Study explains why vertebrates' "bodyplan" remained the same after 500 million years Reusing genes constrains evolutionary diversification

Researchers at the University of Tokyo have found that vertebrates may have conserved their basic anatomical architecture, or bodyplan, for over 500 million years by reusing their genes.

Vertebrates emerged more than 500 million years ago and diversified into a variety of species comprising a multitude of shapes, including humans and other mammals, birds, reptiles, amphibians, and fishes. However, all vertebrates have retained their basic anatomical architecture through evolution spanning several hundred million years, and scientists had not yet pinned down why this is so. Studies so far had attributed the lack of anatomical diversification to the embryonic phase when vertebrates' basic architecture develops, with recent studies highlighting the evolutionary conservation of this phase in what is called the developmental hourglass model. Nonetheless, why this embryonic phase was conserved through such a long evolutionary time scale remained unresolved.

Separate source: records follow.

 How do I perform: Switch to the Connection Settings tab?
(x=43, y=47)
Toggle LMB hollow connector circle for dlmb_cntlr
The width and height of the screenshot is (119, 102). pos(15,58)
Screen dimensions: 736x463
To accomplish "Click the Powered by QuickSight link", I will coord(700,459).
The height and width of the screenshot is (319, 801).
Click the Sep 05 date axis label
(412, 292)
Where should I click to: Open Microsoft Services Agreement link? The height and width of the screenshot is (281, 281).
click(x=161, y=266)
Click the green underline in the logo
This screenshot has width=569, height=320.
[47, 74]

The international collaborative group, EXPANDE consortium, led by Associate Professor Naoki Irie of the Graduate School of Science at the University of Tokyo tackled this problem by comparing the gene expression profiles during development of the embryos of eight species in a larger grouping of animals, called chordates, which comprises lancelets and tunicates, in addition to vertebrates. By identifying and comparing a massive amount of genetic data on these species, the group found that most of the genes acting around the developmental phase, which shapes the vertebrates' basic architecture, were pleiotropic genes—genes producing more than one effect—that were reused repeatedly. Notably, the researchers found a strong correlation between the ratio of such repeatedly recruited genes and evolutionary constraints. One plausible scenario is that the embryonic phase, in which the vertebrates' basic architecture develops, is enriched with repeatedly reused genes, which constrain evolutionary diversification.

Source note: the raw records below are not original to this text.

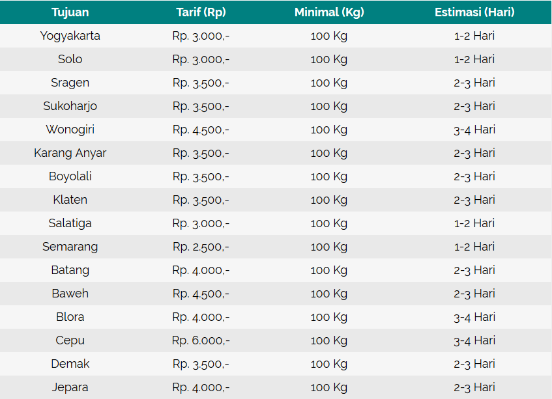Image resolution: width=552 pixels, height=399 pixels.
Task: Click the Tarif (Rp) column header
Action: [201, 12]
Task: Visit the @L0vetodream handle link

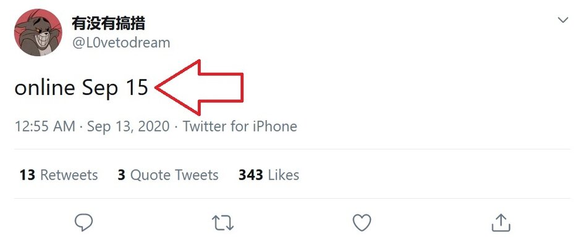Action: (121, 43)
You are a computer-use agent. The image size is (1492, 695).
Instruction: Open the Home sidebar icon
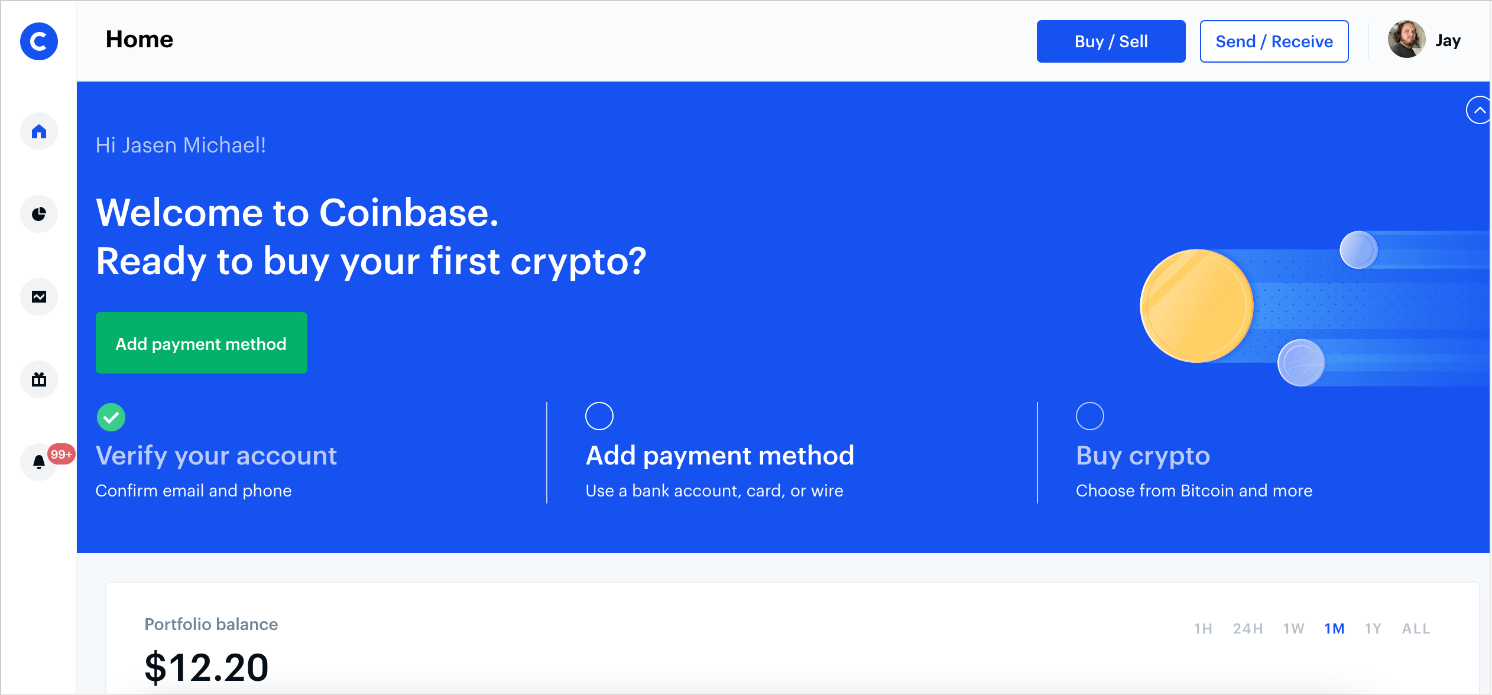pyautogui.click(x=39, y=131)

Since gene recruitment is commonly observed during evolution in a variety of organisms, the study's findings promise to provide a basis for better understanding what kind of trait is likely or not so likely to evolve.

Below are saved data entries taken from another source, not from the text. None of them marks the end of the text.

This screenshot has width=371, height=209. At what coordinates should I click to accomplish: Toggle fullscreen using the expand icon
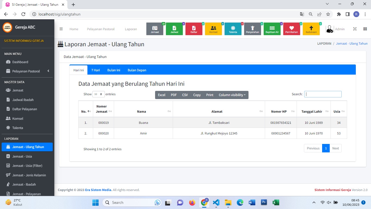355,29
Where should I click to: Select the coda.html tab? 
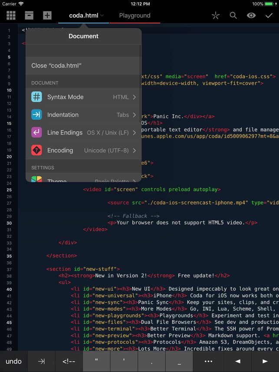pos(84,16)
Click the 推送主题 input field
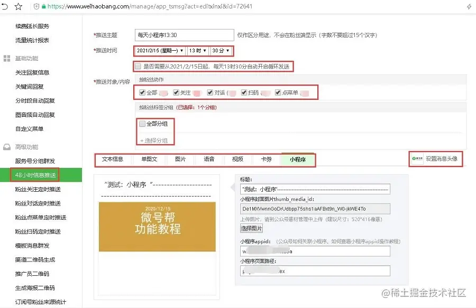The width and height of the screenshot is (476, 308). pos(185,34)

"In the beginning, I wasn't expecting to find what we discovered. In fact, I was reluctant to do the analysis that led to our main finding because I thought it would be meaningless," says Irie. He continues, "Considering our knowledge of its contribution to the evolution of many new traits, gene recruitment could be a double-edged sword in that its recurrence constrains evolution. Our findings raised a lot of additional questions in my mind for further inquiry."